Les chercheurs, dont l’étude a été publiée le 24 juin 2023 dans la revue scientifique Personal Relationships, ont cherché à évaluer la véracité des affirmations faites sur le sujet au sein de la littérature de développement personnel, en particulier sur les supposés différents stades de gaslighting (comme le love bombing). Les scientifiques ont par ailleurs tenté de déterminer si la sortie de la relation abusive permettait la guérison des victimes.
Note : on appelle love bombing (littéralement “bombardement d’amour”) les déclarations d’amour excessives arrivant très rapidement en début de relation. Le gaslighter met sa victime sur un piédestal pour la faire se sentir unique, adorée, voire vénérée. Le love bombing ne dure qu’un temps, avant que n’arrivent les violences psychologiques. Ce mécanisme de manipulation permet de mettre la victime sous emprise.
Le gaslighting est un moyen de contrôle coercitif
Les chercheurs ont réalisé que la motivation principale du gaslighter était le contrôle coercitif de la victime. Cela passe par plusieurs actions : l’instauration de règles, l’abus verbal, le dommage aux biens et les menaces. Psychologiquement, la victime se retrouve isolée, coupée de son entourage et dévalorisée intellectuellement. D’après les réponses au sondage mené par les chercheurs canadiens, cet isolement commence par des remarques négatives sur les amis et les membres de la famille de la victime. Le fait d’isoler la personne permet de la rendre complètement dépendante. Cela entraîne, chez de nombreuses victimes, la sensation de “perdre contact” avec la réalité.

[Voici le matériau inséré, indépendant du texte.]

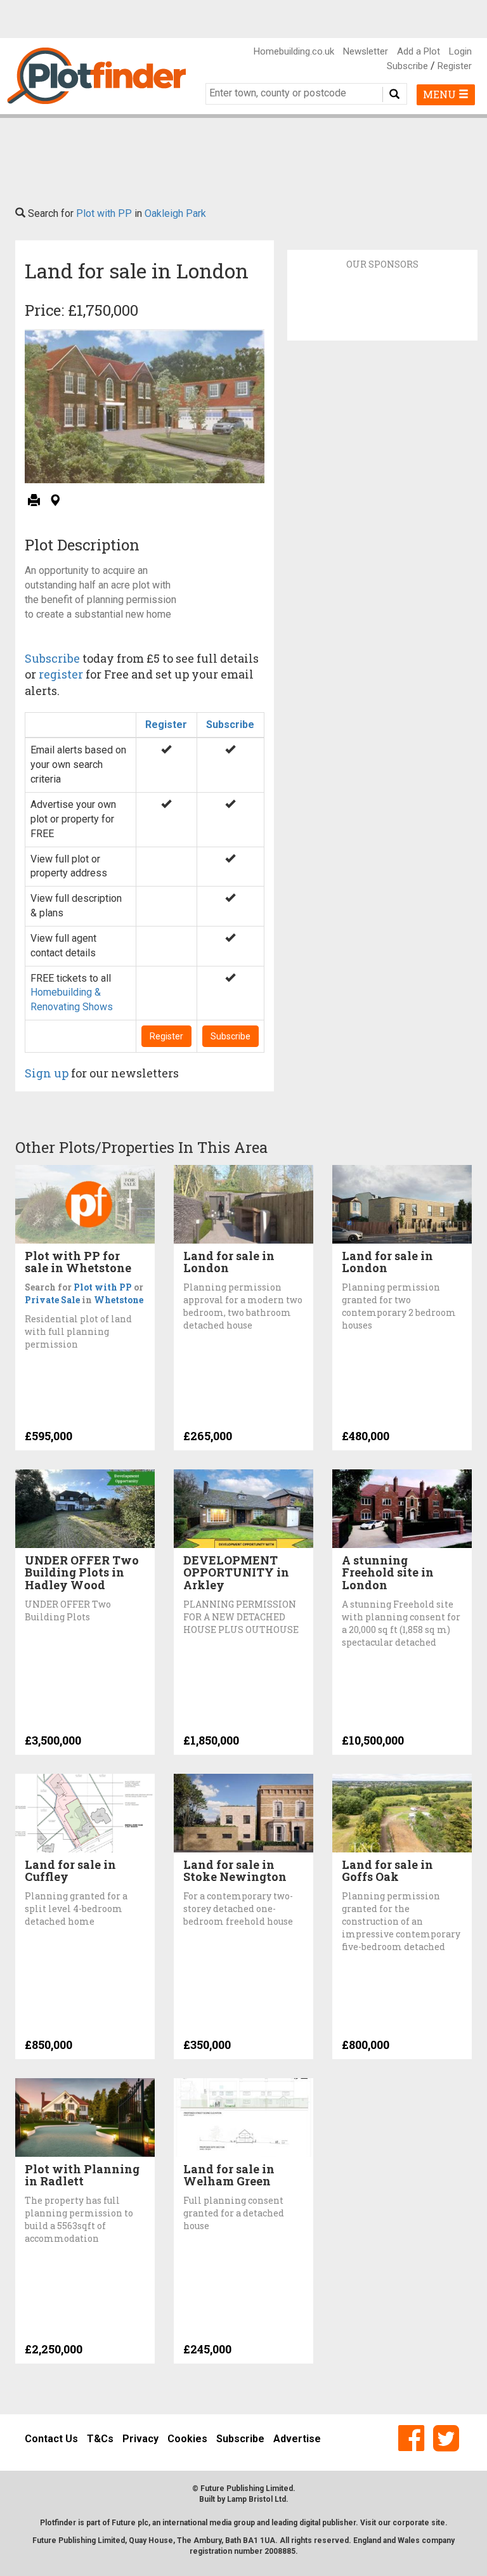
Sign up (46, 1073)
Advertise (297, 2439)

Les participants à cette étude ont par ailleurs indiqué avoir souffert de remarques négatives sur leurs capacités cognitives ainsi que sur leur stabilité émotionnelle. Ils ont noté avoir été qualifiés de personnes “beaucoup trop émotives”, souvent par le biais d’insultes. Ces remarques constantes permettent à la personne violente de faire douter sa victime de ses propres perceptions du réel. Les volontaires ont également rapporté avoir été empêchés par leur conjoint d’accomplir certains objectifs, notamment en termes d’études ou de carrière.
Faible estime de soi, hypervigilance et peur de l’autre
Les personnes ayant réussi à sortir de ces relations violentes affirment souffrir désormais d’une perception faussée d’elles-mêmes, d’hypervigilance et d’un manque de confiance global dans l’autre. Certains participants ont indiqué n’avoir jamais guéri psychologiquement de cette relation.
L’étude publiée dans Personal Relationships note toutefois un point positif : les victimes de ces relations violentes déclarent que le fait d’interagir avec autrui, voire de reconnecter avec certaines personnes, les aide à aller de l’avant et à regagner confiance en leurs capacités cognitives. Les loisirs créatifs comme l’art ou l’écriture sont également cités comme des moyens d’aller de l’avant et de renouer avec son identité. Cette étude conclut que le gaslighting est une expérience traumatique et que la guérison passe par l’entretien de relations saines et l’établissement de certaines limites.